BEGIN Extracted text

Now FDA Expands Indication For Medtronic’s CRT-D Devices To Treat Mildly Symptomatic Heart Failure Patients April 10, 2012
“This expanded indication fulfills an unmet need by treating these patients in the earlier stages of heart failure, before their symptoms more significantly impact their quality of life.”
Medtronic, Inc. has announced that the U.S. FDA has approved an expanded indication for its cardiac resynchronization therapy with implantable cardioverter defibrillator (CRT-D) devices. According to a press release, this advanced therapy can now be used earlier, in a mildly symptomatic heart failure patient population, potentially improving survival, reducing hospitalisations, and preventing disease progression.
While certain New York Heart Association (NYHA) Class II patients are already indicated for an implantable cardioverter defibrillator (ICD) to protect them from sudden cardiac arrest (SCA), they are still vulnerable to experiencing an exacerbation of their heart failure. In fact, SCA is responsible for more than 60 percent of deaths among patients with mild-to-moderate heart failure. However, a growing body of clinical research suggests that earlier intervention with CRT-D can decrease the risk of morbidity and mortality in this mildly symptomatic patient population.

END Extracted text
BEGIN Excerpted records

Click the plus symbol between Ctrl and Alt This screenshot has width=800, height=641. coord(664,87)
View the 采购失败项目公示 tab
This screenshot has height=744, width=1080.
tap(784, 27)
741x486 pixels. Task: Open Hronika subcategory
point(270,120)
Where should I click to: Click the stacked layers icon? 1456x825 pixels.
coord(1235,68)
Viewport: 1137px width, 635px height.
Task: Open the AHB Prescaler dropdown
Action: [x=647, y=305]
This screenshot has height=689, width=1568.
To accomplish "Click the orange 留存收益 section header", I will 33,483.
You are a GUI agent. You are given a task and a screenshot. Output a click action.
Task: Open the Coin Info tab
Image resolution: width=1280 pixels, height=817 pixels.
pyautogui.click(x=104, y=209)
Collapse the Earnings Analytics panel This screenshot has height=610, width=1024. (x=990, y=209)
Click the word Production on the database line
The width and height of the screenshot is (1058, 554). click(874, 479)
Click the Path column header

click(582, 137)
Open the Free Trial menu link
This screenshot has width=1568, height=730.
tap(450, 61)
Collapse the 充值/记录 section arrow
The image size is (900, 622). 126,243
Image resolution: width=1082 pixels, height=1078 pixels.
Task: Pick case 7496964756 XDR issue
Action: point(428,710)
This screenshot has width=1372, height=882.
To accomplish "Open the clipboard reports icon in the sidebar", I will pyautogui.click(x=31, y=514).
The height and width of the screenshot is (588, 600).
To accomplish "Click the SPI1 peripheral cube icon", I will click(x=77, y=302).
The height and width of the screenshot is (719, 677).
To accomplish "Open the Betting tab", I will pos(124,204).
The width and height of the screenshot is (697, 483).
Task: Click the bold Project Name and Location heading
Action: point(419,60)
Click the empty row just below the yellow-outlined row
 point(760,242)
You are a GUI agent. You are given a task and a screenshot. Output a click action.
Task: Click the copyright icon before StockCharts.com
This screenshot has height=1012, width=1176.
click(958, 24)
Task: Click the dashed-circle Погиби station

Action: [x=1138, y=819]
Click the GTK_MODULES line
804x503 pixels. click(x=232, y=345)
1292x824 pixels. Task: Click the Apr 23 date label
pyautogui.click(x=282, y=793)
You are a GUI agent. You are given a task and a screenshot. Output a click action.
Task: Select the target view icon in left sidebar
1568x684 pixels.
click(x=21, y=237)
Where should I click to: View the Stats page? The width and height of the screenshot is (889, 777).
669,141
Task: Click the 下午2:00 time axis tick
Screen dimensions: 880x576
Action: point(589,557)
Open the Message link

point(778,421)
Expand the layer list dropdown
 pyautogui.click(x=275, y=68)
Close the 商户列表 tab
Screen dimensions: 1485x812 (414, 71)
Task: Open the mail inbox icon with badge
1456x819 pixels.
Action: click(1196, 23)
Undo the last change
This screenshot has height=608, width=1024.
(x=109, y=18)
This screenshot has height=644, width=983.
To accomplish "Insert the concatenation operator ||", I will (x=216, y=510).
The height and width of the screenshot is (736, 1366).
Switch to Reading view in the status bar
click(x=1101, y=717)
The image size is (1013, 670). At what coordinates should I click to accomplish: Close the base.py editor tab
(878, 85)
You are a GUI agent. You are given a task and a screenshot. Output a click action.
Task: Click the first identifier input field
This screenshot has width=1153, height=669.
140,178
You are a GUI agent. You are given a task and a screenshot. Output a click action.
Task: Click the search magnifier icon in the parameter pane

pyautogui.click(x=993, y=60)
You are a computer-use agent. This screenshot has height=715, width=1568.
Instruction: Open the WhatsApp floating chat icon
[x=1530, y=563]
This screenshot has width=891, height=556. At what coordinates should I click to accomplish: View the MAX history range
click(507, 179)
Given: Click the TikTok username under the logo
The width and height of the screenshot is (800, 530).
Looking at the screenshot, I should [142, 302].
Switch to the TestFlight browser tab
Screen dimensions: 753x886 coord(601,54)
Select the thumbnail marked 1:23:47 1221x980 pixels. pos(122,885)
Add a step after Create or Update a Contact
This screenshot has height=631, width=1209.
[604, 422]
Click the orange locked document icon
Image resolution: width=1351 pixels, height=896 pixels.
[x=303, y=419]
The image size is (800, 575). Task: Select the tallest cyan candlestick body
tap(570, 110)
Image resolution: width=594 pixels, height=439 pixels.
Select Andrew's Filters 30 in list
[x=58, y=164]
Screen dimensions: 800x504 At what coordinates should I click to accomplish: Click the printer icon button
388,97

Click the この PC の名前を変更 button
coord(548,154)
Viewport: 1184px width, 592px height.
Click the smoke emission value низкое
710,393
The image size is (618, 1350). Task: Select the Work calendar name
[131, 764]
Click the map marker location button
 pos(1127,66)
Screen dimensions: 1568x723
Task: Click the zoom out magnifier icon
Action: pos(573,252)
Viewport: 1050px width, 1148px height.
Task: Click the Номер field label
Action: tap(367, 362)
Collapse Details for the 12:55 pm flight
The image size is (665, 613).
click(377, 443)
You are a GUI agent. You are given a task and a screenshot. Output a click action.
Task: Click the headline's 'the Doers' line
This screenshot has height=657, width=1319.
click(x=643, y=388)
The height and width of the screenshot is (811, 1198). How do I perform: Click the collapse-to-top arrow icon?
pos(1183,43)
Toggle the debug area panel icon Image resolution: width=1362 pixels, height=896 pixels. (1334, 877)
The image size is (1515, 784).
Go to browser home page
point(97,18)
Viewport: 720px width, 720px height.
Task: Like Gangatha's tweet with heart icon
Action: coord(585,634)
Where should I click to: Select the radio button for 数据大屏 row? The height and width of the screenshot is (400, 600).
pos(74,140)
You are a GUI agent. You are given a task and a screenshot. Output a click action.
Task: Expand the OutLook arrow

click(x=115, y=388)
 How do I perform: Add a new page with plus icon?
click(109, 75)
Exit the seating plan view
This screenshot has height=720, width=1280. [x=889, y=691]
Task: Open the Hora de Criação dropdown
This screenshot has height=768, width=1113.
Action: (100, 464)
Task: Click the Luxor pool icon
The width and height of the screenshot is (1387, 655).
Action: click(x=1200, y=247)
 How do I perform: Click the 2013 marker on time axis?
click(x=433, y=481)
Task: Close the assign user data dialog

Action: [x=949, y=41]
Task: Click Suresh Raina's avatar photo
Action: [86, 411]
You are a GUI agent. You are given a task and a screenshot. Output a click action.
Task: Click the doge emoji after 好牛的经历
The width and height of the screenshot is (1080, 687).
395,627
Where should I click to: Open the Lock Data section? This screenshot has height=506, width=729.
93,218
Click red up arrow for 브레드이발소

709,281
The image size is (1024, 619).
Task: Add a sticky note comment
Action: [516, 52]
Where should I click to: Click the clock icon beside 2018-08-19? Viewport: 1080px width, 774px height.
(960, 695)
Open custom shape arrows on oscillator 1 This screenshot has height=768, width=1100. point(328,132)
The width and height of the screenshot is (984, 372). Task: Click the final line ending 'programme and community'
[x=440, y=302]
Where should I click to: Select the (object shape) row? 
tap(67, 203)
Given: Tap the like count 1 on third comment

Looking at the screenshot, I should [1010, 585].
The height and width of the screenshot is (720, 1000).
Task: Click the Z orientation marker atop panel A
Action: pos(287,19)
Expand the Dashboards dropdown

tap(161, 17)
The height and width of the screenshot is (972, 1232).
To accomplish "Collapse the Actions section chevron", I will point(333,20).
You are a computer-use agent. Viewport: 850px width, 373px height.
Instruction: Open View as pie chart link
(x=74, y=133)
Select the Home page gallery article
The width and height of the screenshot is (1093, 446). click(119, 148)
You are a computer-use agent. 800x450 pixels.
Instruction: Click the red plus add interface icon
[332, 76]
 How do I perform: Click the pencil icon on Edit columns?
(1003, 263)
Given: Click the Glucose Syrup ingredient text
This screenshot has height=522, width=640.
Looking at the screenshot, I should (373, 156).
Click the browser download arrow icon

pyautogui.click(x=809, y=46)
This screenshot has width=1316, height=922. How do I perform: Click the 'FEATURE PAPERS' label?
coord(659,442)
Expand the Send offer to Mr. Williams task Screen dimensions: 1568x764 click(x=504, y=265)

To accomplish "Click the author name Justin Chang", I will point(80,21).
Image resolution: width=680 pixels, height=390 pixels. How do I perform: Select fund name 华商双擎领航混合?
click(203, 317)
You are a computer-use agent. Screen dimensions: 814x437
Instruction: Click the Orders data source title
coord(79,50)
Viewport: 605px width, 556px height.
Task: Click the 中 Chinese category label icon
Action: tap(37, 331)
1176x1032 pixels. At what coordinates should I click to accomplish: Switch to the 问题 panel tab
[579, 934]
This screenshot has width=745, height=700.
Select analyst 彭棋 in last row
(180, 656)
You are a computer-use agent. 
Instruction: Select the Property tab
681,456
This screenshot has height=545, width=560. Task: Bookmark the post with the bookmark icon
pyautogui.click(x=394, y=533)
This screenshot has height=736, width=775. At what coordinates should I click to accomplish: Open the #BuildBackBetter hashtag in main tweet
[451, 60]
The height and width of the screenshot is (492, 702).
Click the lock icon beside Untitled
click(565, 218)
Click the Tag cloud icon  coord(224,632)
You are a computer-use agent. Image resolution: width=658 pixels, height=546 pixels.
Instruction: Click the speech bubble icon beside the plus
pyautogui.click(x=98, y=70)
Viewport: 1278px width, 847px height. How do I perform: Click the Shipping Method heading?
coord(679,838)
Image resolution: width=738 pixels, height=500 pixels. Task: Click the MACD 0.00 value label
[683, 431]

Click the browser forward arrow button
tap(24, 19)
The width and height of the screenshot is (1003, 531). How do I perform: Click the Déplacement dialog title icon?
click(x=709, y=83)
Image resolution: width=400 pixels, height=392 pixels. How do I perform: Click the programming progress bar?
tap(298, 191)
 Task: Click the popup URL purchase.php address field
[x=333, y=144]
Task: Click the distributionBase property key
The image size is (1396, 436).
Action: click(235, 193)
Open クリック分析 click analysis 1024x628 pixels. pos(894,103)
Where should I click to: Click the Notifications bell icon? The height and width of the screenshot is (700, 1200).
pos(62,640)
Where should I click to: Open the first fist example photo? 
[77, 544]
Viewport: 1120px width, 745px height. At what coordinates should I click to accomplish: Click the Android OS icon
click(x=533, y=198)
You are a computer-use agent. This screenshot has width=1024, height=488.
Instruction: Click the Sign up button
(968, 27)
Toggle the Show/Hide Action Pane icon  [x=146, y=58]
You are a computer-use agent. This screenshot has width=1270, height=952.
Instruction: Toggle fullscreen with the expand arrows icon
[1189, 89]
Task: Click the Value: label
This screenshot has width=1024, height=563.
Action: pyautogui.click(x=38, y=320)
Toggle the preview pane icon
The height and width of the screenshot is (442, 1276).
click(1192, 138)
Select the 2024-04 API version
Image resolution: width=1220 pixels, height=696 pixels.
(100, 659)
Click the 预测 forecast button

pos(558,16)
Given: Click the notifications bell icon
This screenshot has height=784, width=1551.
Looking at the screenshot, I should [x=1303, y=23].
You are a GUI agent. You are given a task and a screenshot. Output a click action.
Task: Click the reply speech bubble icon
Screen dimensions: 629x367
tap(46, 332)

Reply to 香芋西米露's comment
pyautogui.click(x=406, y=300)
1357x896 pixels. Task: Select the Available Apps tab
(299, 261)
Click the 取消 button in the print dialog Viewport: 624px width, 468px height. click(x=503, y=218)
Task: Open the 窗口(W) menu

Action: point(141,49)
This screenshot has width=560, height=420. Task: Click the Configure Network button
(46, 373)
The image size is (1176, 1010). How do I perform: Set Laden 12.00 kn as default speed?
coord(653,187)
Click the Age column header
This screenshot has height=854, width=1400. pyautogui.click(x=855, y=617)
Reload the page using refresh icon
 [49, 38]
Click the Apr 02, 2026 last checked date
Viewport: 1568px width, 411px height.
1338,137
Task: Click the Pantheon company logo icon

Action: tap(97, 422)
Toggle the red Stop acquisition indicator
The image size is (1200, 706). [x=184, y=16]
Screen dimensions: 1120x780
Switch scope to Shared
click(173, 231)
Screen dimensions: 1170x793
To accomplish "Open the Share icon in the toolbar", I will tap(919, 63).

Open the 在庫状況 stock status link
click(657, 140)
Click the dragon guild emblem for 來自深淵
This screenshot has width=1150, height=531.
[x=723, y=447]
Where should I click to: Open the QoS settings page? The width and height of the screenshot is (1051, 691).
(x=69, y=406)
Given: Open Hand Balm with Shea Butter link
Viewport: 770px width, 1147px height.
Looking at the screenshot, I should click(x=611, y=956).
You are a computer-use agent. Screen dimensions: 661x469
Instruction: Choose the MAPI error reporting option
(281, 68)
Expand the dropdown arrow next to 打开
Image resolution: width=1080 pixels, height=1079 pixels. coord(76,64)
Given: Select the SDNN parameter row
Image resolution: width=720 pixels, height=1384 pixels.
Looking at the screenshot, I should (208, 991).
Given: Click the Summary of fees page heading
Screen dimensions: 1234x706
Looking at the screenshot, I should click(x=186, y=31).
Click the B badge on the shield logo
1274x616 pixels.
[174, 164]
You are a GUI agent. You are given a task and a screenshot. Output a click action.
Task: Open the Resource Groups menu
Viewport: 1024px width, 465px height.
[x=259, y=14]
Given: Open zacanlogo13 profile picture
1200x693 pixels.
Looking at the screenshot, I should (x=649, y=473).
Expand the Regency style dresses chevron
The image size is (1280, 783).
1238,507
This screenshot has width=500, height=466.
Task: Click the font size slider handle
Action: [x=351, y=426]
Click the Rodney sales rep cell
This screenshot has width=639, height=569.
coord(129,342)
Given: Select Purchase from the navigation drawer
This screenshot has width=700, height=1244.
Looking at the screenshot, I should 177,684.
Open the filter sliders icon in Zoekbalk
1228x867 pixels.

END Excerpted records

## Questions to answer
1. Answer these questions about the CRT-D article:
(a) According to the opening quotation, before what point are these patients treated?
(b) What three potential benefits of the therapy does the press release name?
(c) For what share of deaths among patients with mild-to-moderate heart failure is SCA responsible?
2. Retype the stretch of the CRT-D article from "While certain New" through "symptomatic patient population.".

## Written answers
1.
(a) Before their symptoms more significantly impact their quality of life.
(b) Improving survival, reducing hospitalisations, and preventing disease progression.
(c) More than 60 percent.

2.
While certain New York Heart Association (NYHA) Class II patients are already indicated for an implantable cardioverter defibrillator (ICD) to protect them from sudden cardiac arrest (SCA), they are still vulnerable to experiencing an exacerbation of their heart failure. In fact, SCA is responsible for more than 60 percent of deaths among patients with mild-to-moderate heart failure. However, a growing body of clinical research suggests that earlier intervention with CRT-D can decrease the risk of morbidity and mortality in this mildly symptomatic patient population.